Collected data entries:
>>

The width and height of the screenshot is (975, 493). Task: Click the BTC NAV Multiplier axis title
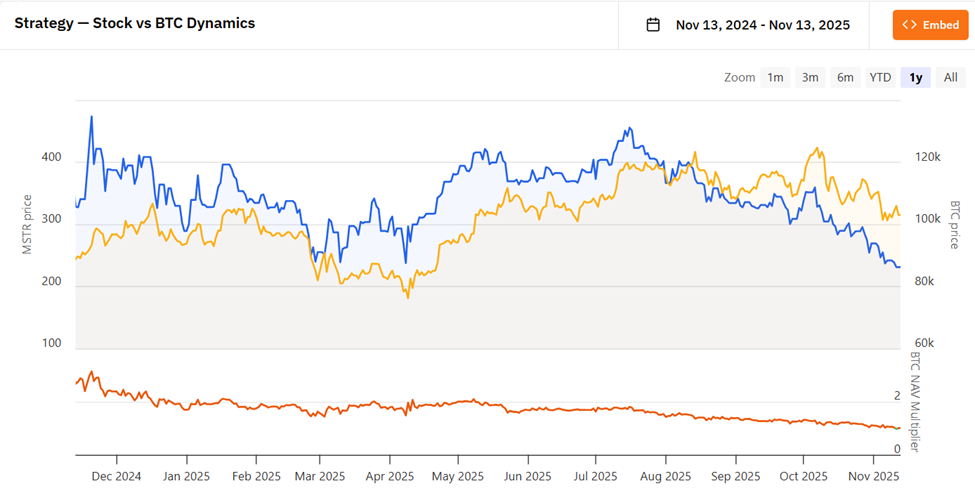914,402
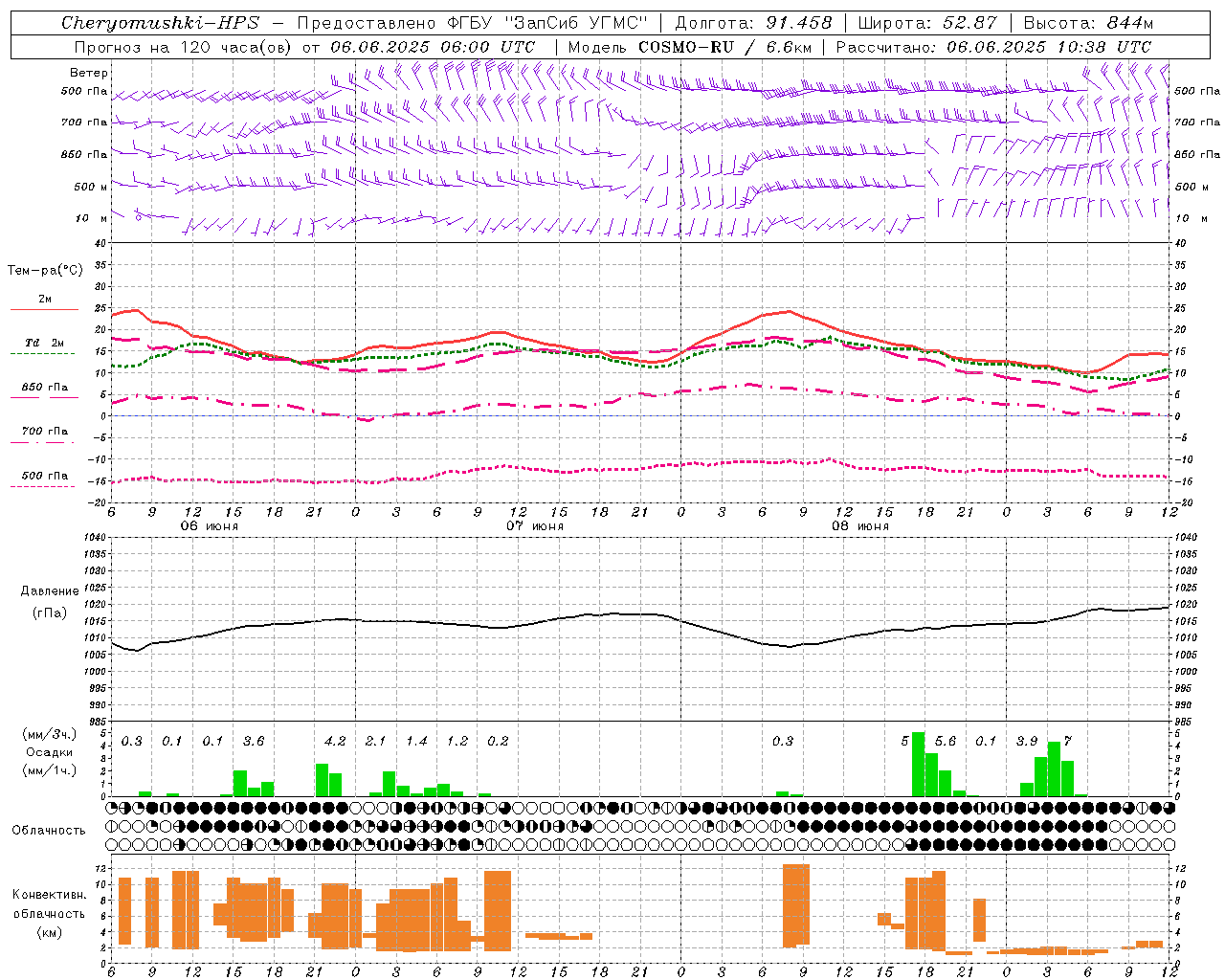The height and width of the screenshot is (980, 1225).
Task: Click the Облачность cloud cover label
Action: point(49,830)
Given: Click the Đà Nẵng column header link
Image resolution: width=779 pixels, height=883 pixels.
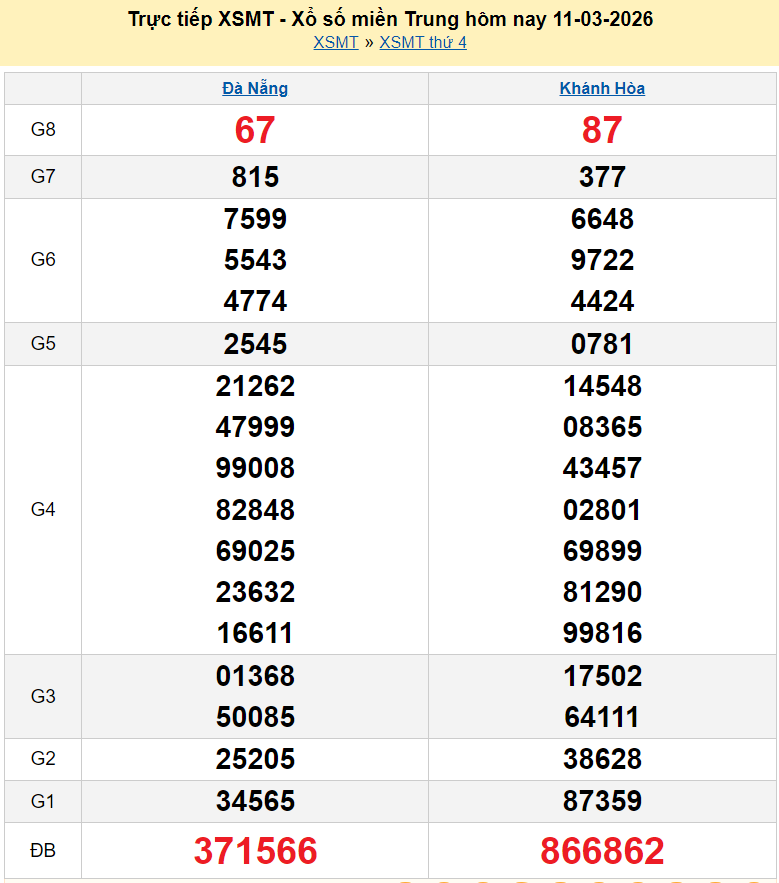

<<

## ASSIGNMENT
Retype the data above as given, letting no picture into the copy.

## SOLUTION BELOW
The width and height of the screenshot is (975, 493). Task: Click the BTC NAV Multiplier axis title
914,402
The height and width of the screenshot is (980, 1225).
Task: Click the Облачность cloud cover label
Action: point(49,830)
Given: Click the Đà Nẵng column header link
Image resolution: width=779 pixels, height=883 pixels.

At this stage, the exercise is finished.